### [Extrait du document]
CGT du Crédit Agricole Des Savoie

Réforme(s): Quel avenir pour l’AGIRC?

 

En 2010, les partenaires sociaux doivent négocier sur les retraites complémentaires. Au coeur de la négociation : le dispositif AGFF (Association pour la gestion du fonds de financement) qui permet de financer la retraite à soixante ans à taux plein, à I’Agirc et à l’Arrco.

 


Quelle est aujourd’hui la santé financière de l’Agirc?

 

Depuis 2003, l’Agirc connaît ce que l’on appelle un « déficit technique », c’est-à- dire que les cotisations ne couvrent pas les allocations versées. Jusqu’à la fin de l’année 2008, les transferts provenant à la fois de l’Arrco et de l’Agff permettaient d’équilibrer le régime complémentaire des cadres. Cela a changé sous l’effet de la crise économique. La montée du chômage et la pression sur les salaires ont pesé sur les ressources, aggravant le déficit de l’Agirc. Du coup, les transferts évoqués ne suffisent plus, et l’Agirc est aujourd’hui obligée de puiser dans ses réserves financières.

Dans ce contexte, quel impact les réformes en discussion en 2010 peuvent-elles avoir?
Le projet du gouvernement et du Medef est de parvenir à la fusion de tous les régimes de base des secteurs privés et publics pour constituer tin régime unique fonctionnant à cotisations définies. Cela donne un argument supplémentaire à ceux qui ont toujours souhaité une intégration de l’Agirc au sein de l’Arrco en vue de créer un pôle unique de retraite complémentaire. Or l’Agirc a été créée pour permettre aux cadres de se constituer une retraite tout entière en répartition. Sa suppression risque purement et simplement de les détourner de notre système de retraite solidaire. En effet, la fusion de l’Agirc et de l’Arrco, voulue par le Medef mais aussi portée par la Cfdt, viserait à faire financer les dépenses retraites en mettant en commun les ressources des deux régimes. Dans la mesure où, aujourd’hui, les comptes de l’Agirc sont plus déséquilibrés que ceux de l’Arrco, cela affaiblirait l’Arrco, elle-même entrée dans une phase de déficit technique avec la crise économique. Nous aboutirions alors au scénario suivant : dans un premier temps, une baisse drastique des retraites versées aux cadres, car il serait inacceptable de les maintenir en sacrifiant le niveau des retraites des non-cadres ; dans un second temps, une baisse des retraites complémentaires non cadres pour ajuster les pensions aux ressources du nouveau régime. Celui-ci abandonnerait ainsi l’objectif de maintenir un taux de remplacement du salaire par la retraite. C’est-à-dire de fonctionner à « prestations définies », pour fonctionner à ressources constantes, à « cotisations définies ». C’est exactement le changement de système voulu par le gouvernement et le Medef, changement que nous récusons. L’Agirc doit et peut s’autofinancer pour garantir aux cadres la continuité de leur niveau de vie, d’abord lors du départ en retraite, pendant toute sa durée ensuite. Si elle ne le fait pas, les cadres se tourneront vers les dispositifs de capitalisation à la française dans l’espoir de limiter le décrochage de leur niveau de vie. Sauf que les produits en question ne sont pas des dispositifs de protection sociale : l’épargne est investie sur les marchés financiers et en subit tous les aléas. Nul n’a la garantie de récupérer son épargne, ne fût-ce qu’en partie.

### [Consignes]
A: Relevez tous les sigles d'organisations qui figurent dans l'extrait consacré à l'avenir de l'Agirc.
B: Répondez brièvement aux questions suivantes sur l'extrait consacré à l'avenir de l'Agirc.
(i) Depuis quelle année l'Agirc connaît-elle un « déficit technique » ?
(ii) Quels organismes effectuaient des transferts qui équilibraient le régime complémentaire des cadres jusqu'à la fin de 2008 ?
(iii) Où l'épargne des dispositifs de capitalisation est-elle investie ?
C: Prolongez le texte sur l'avenir de l'Agirc au-delà de sa dernière phrase.
Les entrées n'ont aucun rôle à jouer ici.

### [Données fournies]

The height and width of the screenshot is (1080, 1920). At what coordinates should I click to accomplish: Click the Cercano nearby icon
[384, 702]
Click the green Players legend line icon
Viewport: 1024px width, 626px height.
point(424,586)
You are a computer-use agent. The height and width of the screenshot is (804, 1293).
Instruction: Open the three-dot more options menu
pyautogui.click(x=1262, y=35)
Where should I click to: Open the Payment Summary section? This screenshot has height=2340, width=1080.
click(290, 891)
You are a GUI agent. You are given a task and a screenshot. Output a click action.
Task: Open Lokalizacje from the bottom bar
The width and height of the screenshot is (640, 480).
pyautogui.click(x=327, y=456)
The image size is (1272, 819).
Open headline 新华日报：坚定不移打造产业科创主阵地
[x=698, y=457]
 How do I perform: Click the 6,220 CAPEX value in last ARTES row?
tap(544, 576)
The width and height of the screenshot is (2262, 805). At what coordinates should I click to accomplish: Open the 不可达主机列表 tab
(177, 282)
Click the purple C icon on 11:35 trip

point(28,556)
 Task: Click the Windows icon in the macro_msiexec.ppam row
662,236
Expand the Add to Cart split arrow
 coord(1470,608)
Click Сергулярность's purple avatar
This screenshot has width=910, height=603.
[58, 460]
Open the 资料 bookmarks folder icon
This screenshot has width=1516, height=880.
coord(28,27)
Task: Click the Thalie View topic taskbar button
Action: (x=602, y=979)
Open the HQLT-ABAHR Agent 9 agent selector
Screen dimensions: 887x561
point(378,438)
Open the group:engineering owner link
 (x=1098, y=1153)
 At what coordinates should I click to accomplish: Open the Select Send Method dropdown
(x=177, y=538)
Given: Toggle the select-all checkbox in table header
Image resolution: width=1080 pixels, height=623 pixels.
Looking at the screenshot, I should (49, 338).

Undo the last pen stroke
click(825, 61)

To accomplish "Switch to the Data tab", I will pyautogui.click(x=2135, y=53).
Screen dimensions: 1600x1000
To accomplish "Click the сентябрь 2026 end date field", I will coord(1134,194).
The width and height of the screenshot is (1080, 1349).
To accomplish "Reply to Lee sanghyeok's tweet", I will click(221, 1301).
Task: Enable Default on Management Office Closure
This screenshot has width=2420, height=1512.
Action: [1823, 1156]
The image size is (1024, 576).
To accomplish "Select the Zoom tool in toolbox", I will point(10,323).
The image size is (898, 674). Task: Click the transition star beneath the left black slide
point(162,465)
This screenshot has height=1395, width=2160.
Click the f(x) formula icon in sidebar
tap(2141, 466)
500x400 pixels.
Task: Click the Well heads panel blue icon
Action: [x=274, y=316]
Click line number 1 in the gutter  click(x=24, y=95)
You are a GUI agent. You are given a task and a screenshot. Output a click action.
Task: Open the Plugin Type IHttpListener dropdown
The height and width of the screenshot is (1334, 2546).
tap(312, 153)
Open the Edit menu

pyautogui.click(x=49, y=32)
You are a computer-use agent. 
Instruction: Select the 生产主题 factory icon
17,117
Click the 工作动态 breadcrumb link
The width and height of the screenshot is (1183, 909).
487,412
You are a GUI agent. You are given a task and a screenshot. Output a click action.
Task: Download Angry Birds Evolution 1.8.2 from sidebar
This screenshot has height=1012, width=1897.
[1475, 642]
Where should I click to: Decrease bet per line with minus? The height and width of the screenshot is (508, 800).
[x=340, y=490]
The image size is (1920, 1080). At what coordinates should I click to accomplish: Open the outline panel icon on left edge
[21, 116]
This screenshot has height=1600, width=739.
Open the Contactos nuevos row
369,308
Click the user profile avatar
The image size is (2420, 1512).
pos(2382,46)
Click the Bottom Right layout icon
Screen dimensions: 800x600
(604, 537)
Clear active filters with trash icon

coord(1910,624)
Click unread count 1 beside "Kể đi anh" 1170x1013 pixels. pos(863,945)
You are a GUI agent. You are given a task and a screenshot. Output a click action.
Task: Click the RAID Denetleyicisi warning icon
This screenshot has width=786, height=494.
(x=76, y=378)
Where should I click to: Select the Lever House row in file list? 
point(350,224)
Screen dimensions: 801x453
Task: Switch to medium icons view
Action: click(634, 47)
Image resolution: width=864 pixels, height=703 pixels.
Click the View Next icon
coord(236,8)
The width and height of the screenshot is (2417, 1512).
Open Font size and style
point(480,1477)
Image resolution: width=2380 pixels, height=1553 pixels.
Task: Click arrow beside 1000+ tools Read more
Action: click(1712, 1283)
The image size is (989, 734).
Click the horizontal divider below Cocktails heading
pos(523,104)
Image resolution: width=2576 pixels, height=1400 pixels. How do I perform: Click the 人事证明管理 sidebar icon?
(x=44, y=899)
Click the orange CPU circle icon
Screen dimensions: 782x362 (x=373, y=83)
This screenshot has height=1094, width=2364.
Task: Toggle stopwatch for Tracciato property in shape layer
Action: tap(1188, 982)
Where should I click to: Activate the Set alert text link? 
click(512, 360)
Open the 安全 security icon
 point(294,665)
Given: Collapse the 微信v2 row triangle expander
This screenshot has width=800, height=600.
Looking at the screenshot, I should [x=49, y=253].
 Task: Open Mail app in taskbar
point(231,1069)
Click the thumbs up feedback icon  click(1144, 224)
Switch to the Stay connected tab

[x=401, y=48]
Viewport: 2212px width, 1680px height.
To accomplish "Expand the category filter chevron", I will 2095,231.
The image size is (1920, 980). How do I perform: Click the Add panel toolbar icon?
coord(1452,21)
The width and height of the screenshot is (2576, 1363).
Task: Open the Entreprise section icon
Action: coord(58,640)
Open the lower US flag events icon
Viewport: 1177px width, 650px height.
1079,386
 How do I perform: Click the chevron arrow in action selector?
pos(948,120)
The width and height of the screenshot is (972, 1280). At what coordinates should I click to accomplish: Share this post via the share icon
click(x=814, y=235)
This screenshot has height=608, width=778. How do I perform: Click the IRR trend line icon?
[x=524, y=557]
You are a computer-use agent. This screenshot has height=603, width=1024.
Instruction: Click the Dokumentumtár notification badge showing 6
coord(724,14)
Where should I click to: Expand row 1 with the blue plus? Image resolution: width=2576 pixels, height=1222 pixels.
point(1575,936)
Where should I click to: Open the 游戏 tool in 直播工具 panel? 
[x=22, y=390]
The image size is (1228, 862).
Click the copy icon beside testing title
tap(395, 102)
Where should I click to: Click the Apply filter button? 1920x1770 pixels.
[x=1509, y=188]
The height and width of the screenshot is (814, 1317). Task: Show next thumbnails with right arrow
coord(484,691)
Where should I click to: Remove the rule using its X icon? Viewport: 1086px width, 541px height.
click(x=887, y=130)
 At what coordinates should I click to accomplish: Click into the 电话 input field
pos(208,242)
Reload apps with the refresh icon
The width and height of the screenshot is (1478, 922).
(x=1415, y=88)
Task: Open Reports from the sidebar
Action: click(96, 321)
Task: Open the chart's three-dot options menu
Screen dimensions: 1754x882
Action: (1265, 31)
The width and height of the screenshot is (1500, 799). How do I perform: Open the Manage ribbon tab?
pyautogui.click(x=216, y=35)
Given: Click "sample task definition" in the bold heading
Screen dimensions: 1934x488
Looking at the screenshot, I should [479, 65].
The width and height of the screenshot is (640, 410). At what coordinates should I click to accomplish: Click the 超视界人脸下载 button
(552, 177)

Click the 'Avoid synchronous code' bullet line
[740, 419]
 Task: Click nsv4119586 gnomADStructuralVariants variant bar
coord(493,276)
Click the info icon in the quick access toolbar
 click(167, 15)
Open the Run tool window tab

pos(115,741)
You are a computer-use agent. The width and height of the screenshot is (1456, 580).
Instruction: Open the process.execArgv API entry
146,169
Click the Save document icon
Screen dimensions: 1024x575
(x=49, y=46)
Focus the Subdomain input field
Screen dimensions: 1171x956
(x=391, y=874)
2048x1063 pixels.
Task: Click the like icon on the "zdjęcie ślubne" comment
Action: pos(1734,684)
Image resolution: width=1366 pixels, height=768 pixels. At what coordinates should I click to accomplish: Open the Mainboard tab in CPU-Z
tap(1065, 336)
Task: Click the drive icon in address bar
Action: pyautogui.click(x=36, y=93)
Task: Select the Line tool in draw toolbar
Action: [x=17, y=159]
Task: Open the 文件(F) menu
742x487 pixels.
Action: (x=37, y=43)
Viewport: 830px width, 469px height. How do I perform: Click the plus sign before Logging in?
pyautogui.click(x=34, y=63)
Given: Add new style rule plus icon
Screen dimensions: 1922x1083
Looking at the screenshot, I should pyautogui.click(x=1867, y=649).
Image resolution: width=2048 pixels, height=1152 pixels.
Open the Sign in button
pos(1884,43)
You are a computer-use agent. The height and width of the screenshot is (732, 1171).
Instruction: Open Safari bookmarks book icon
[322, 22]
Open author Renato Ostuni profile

### [Réponses]
A: CGT, AGFF, Agirc, Arrco, Medef, Cfdt

B:
(i) Depuis 2003.
(ii) L'Arrco et l'Agff.
(iii) Sur les marchés financiers.

C:
Quels seraient les effets de cette fusion sur le statut de l’encadrement?
Un coup sérieux lui serait porté. Aujourd’hui, l’affiliation à l’Agirc s’opère exclusivement sur des critères de qualification professionnelle et de classement dans les grilles conventionnelles, un système qui disparaîtrait en cas de fusion des régimes. Ce qui correspond à un des objectifs du Medef : ne plus rémunérer les qualifications mais les compétences, et de préférence les seules compétences utilisées. C’est pourquoi un régime de retraite complémentaire unique est demandé par le Medef depuis le début des années 2000. Mais d’autres effets pour les cadres seraient à prévoir. Parmi eux : la suppression de la garantie minimale de points (Gmp), un système qui n’existe pas à l’Arrco et qui permet d’acquérir chaque année, moyennant une cotisation forfaitaire, un minimum de 120 points par an. Il s’adresse pour l’essentiel aux cadres dont le salaire est inférieur au plafond de la Sécurité sociale: 2 859 euros brut par mois aujourd’hui. Ils étaient moins de I % dans ce cas en 1947, 3 % en 1973, 14 % en 1988, 20 % de nos jours. Sans ce dispositif, ces cadres ne pourraient pas se constituer des droits à retraite à l’Agirc, car on n’y cotiserait qu’au-dessus du plafond. Voilà qui leur serait très préjudiciable : pour une carrière complémentaire à la Gmp, le droit à retraite est de 2 000 euros par an, ce qui est loin d’être négligeable.

 


En mars 2009, les partenaires sociaux parvenaient à un accord sur les retraites complémentaires, signé par toutes les organisations syndicales, à l’exception de la Cgt. Que dit cet accord sur ces questions? Quelle est la position de l’Ugict-Cgt?

 

Dans son article 5, cet accord prévoit notamment d’engager « une réflexion sur l’adaptation des régimes Agire et Arrco propre à l’encadrement». C’est la première fois que ce projet est formalisé par écrit. Mais, derrière cette idée, il y a des conceptions totalement différentes selon les organisations. Pour la Cgt, l’Agirc s’étant toujours développée solidairement avec l’Arrco, il est hors de question que le problème de la retraite des cadres soit à l’avenir réglé au détriment des autres salariés. L’Ugict revendique donc le maintien du régime de retraite des cadres Agirc dans sa forme actuelle, c’est-à- dire celle d’un régime auquel les salariés sont affiliés selon leur niveau de qualification et non selon leur salaire, ce qui exige le maintien, également, de la garantie minimale de points. Nous proposons des mesures de financement immédiates de ce régime, permettant d’assurer, hors transfert de l’Arrco mais avec celui de l’Agff, son équilibre financier à l’horizon 2015. Parmi elles un élargissement de l’assiette des cotisations aux primes d’intéressement et de participation et plus généralement à tous les éléments de rémunération des cadres non soumis aujourd’hui à des cotisations sociales. Nous demandons enfin l’arrêt immédiat de toute baisse du rendement Agirc, comme évidemment du rendement Arrco, par l’indexation de la valeur du point de retraite dans chacun des deux régimes sur les salaires et non plus sur les prix, comme c’est le cas à l’heure actuelle.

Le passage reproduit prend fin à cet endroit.